Like other companies in the food logging space, MFP is sitting in a treasure trove of information about what works and doesn’t work for people attempting to lose weight “in the wild.” I really like how companies like Jawbone are clearly mining their data for interesting insights and sharing them on their data science blog. Thus far, the MFP blog entries that I have seen appear to be more in the realm of personal stories, nutrition and coaching advice and little in the way of insight from user data. I hope that might change in the future.

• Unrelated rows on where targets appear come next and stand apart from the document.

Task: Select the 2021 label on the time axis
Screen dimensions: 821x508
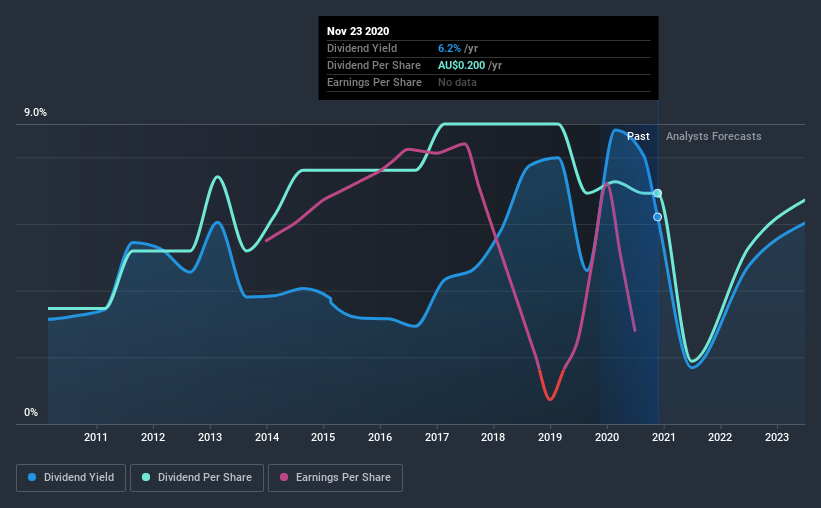Action: point(663,437)
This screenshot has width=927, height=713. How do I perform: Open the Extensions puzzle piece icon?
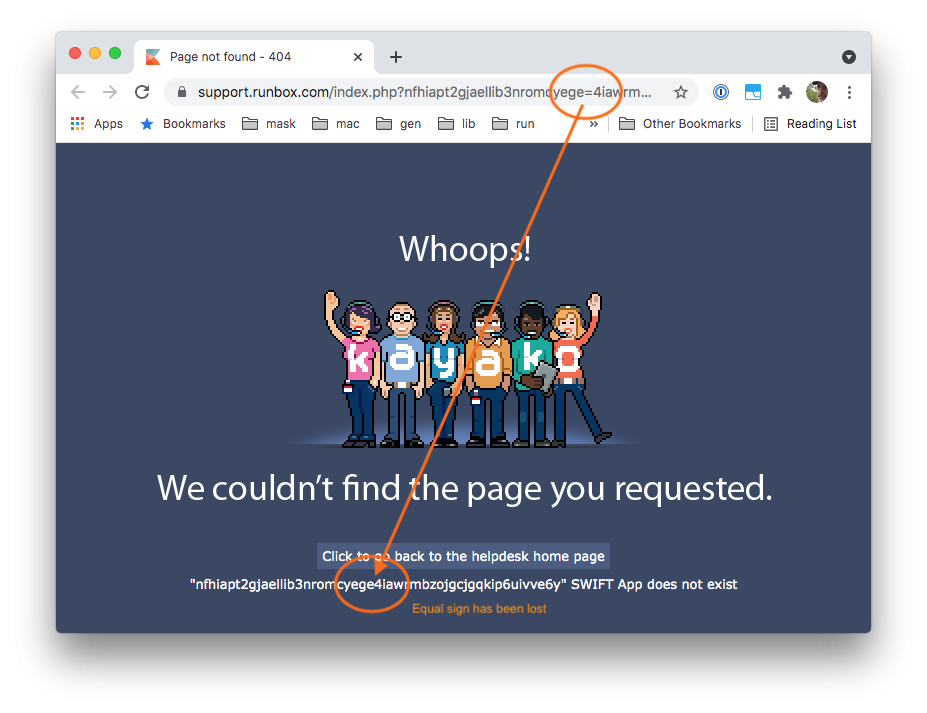coord(785,92)
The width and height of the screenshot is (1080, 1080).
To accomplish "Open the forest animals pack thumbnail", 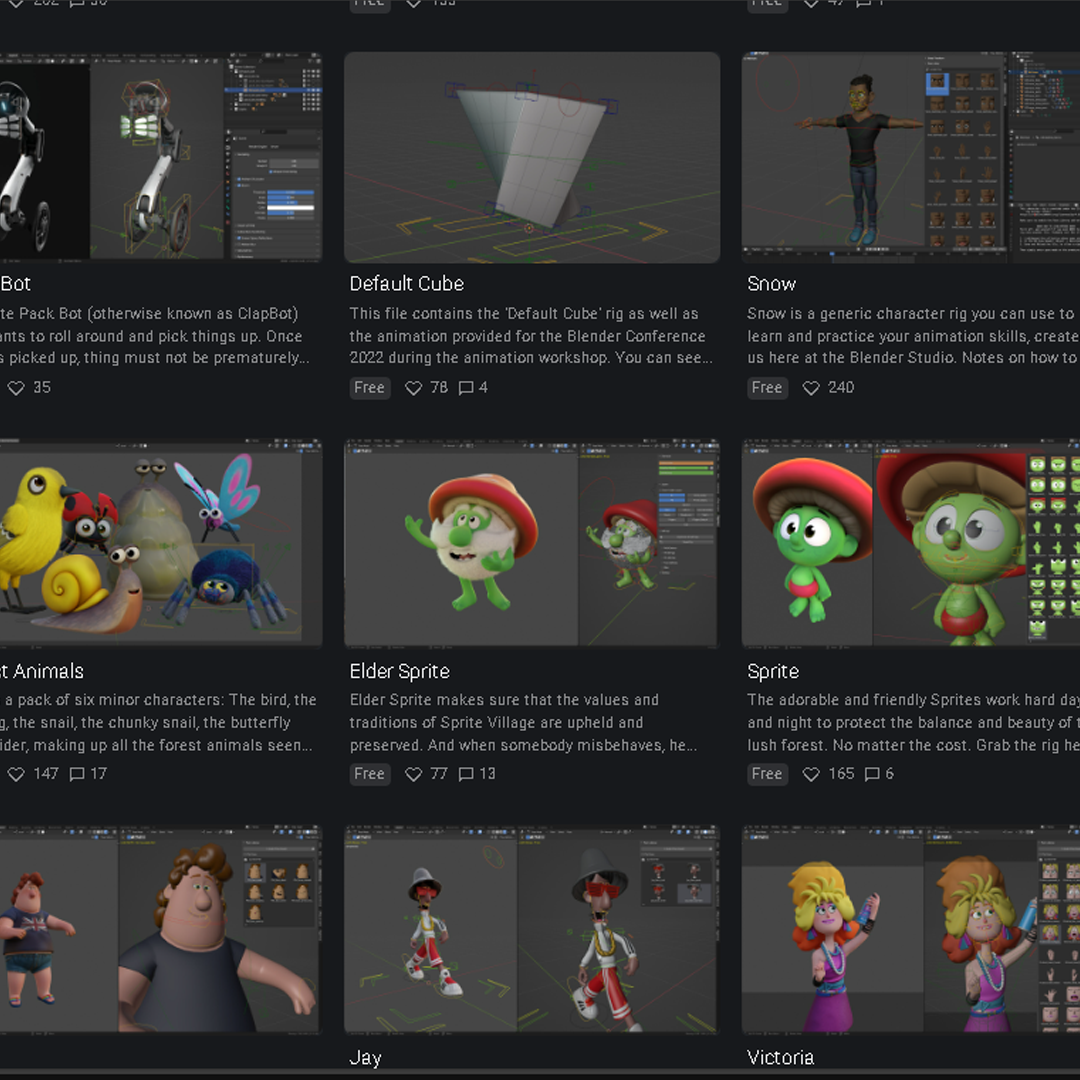I will coord(160,544).
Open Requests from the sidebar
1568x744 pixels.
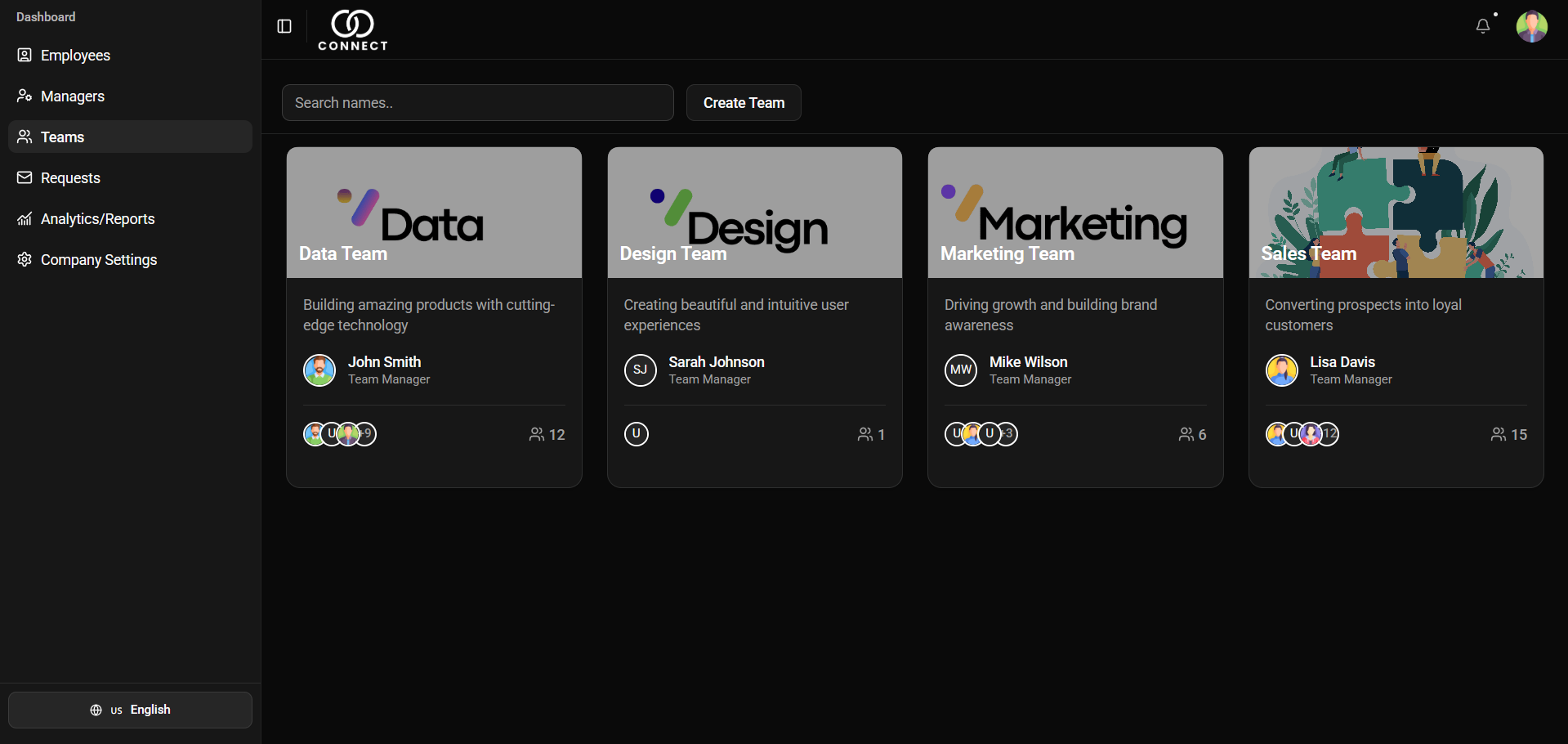click(x=70, y=178)
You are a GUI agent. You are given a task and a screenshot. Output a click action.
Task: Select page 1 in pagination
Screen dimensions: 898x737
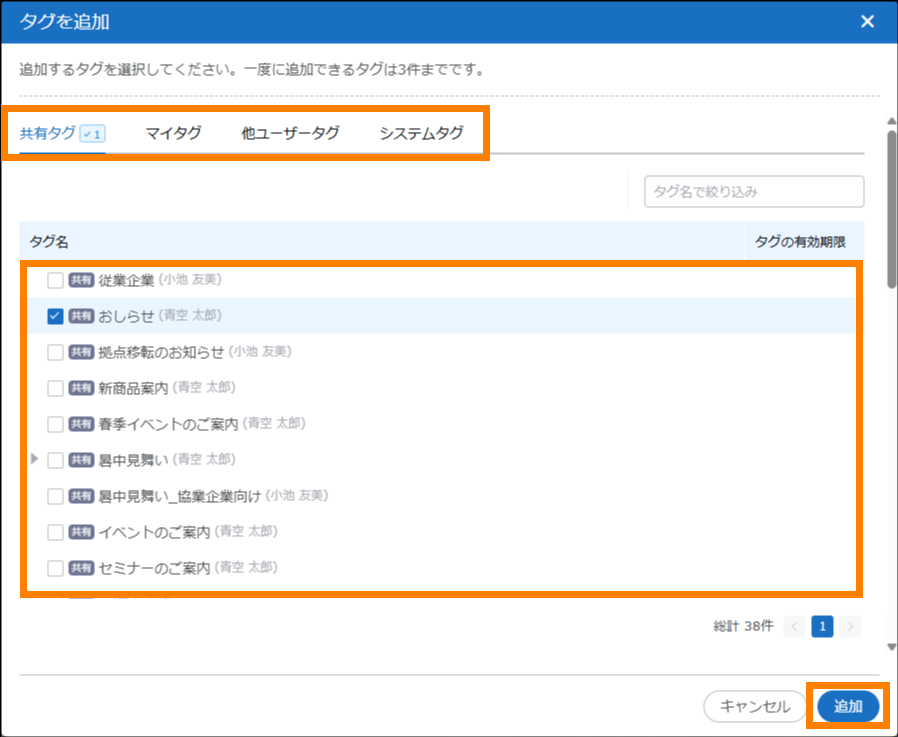(x=822, y=626)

MFP’s Director of Data Engineering and Data Science is Chul Lee and I found an interview here indicating that he is interested in many of the topics I have been focused on, like item cleanup (I noted the recent addition of “Verified” foods to the MFP database) and food categorization. It would be helpful to see MFP tackle food categories in a standardized way and surface that information through a data export feature for customers who want to analyze their data in external tools like I do. There are certainly published classification schemes for foods that they could choose to make use of, if they could match database items to those groupings in a useful way.

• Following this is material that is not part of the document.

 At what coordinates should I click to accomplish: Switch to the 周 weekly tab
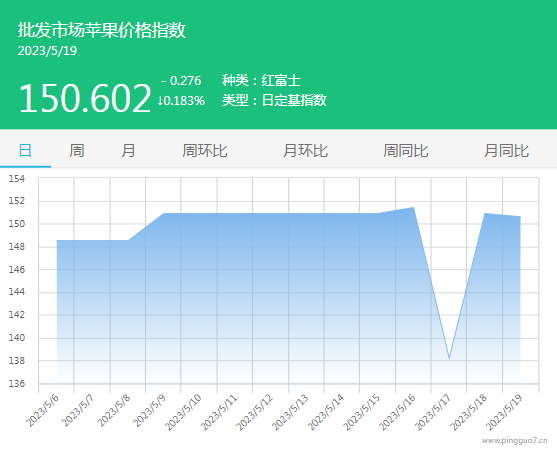point(77,151)
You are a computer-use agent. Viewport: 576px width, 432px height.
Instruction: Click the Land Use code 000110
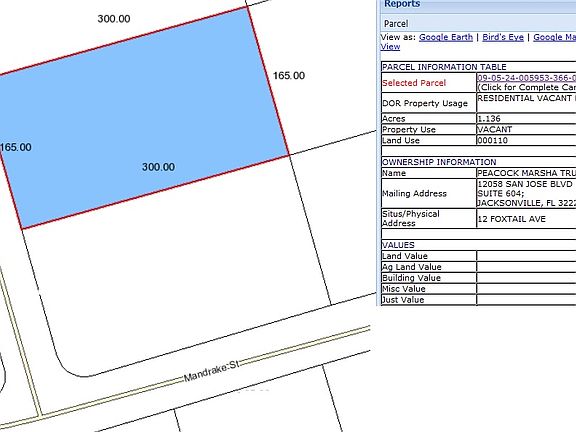(492, 140)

I also see that there are many customers on the MFP support pages asking for better export tools. A simple search of data export within the last year showed 11 pages of matches, including these results on the first page, several of which asked about Excel export.
I can only guess that the lack of attention to a CSV data export feature reflects other more pressing priorities for the MFP development team. Hopefully it doesn’t reflect the desire to keep customers within their app and web page, where the company derives money from ads.

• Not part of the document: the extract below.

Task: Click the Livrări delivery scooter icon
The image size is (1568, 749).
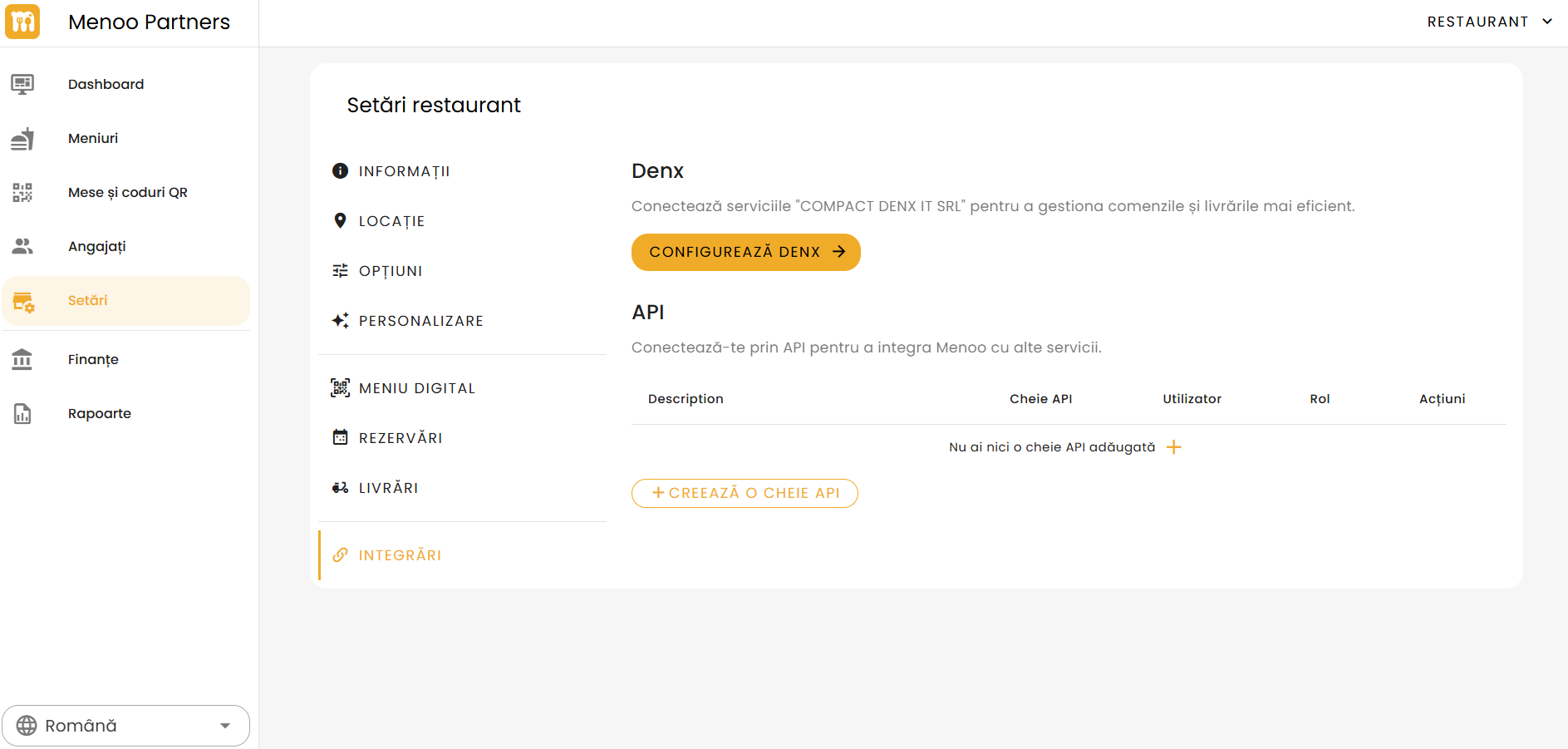Action: (x=340, y=487)
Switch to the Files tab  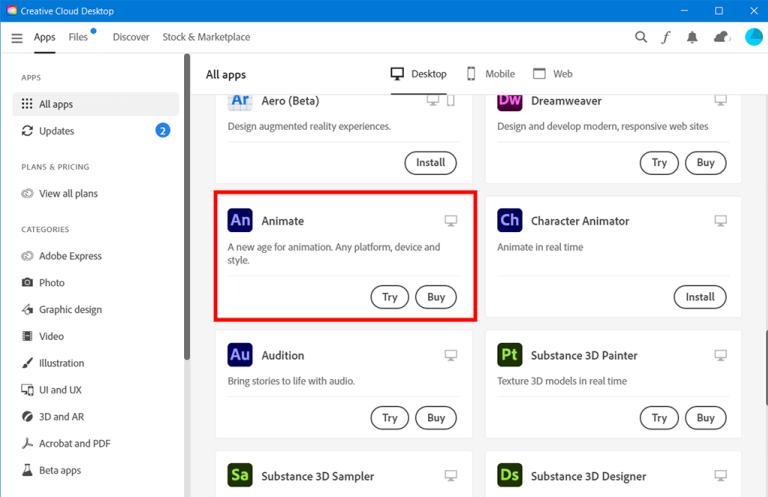pyautogui.click(x=78, y=37)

It seems like providing a better CSV export tool would actually help alleviate a second class of requests for the MFP development team. Currently, MFP’s graphics options for visualizing food log data are extremely basic. I found plenty of requests for improvements to supported graphs when I searched for “bar chart” on the site. Many of these requests could be helped along by allowing customers to easily export their data and explore it in other graphing and analysis tools.
Now that I have imported my own data into JMP, I have full flexibility to create whatever type of visualization or analysis that I want. I often create tree maps that display my food items within primary food categories like the one below, based on the data I imported.
I think this kind of graph is extremely helpful. JMP offers filtering and grouping options that MFP would have a hard time supporting. Using my detailed food log data, I can recreate the same calories eaten by day or week bar chart that MFP offers, and even pair it with my treemap in a dashboard with a selection filter like the one below to visualize how the breakdown of my food categories changes over selected weeks of the year. It’s up to me to determine how I want to explore the data I have been collecting for over half a year.
I do understand that MFP is a free tool, and as a customer of freeware, I don’t have much leverage to encourage them to change their export tools to make my personal data more accessible. But I hope that MFP will decide to make all users’ paths to their data easier in the future, whether by improving their export mechanisms or opening up an API for partners who want to do it. I’ll continue to use MFP as a data entry tool for the time being, but I certainly will be tempted to explore other food logging options in the future if they offer easier data export routes.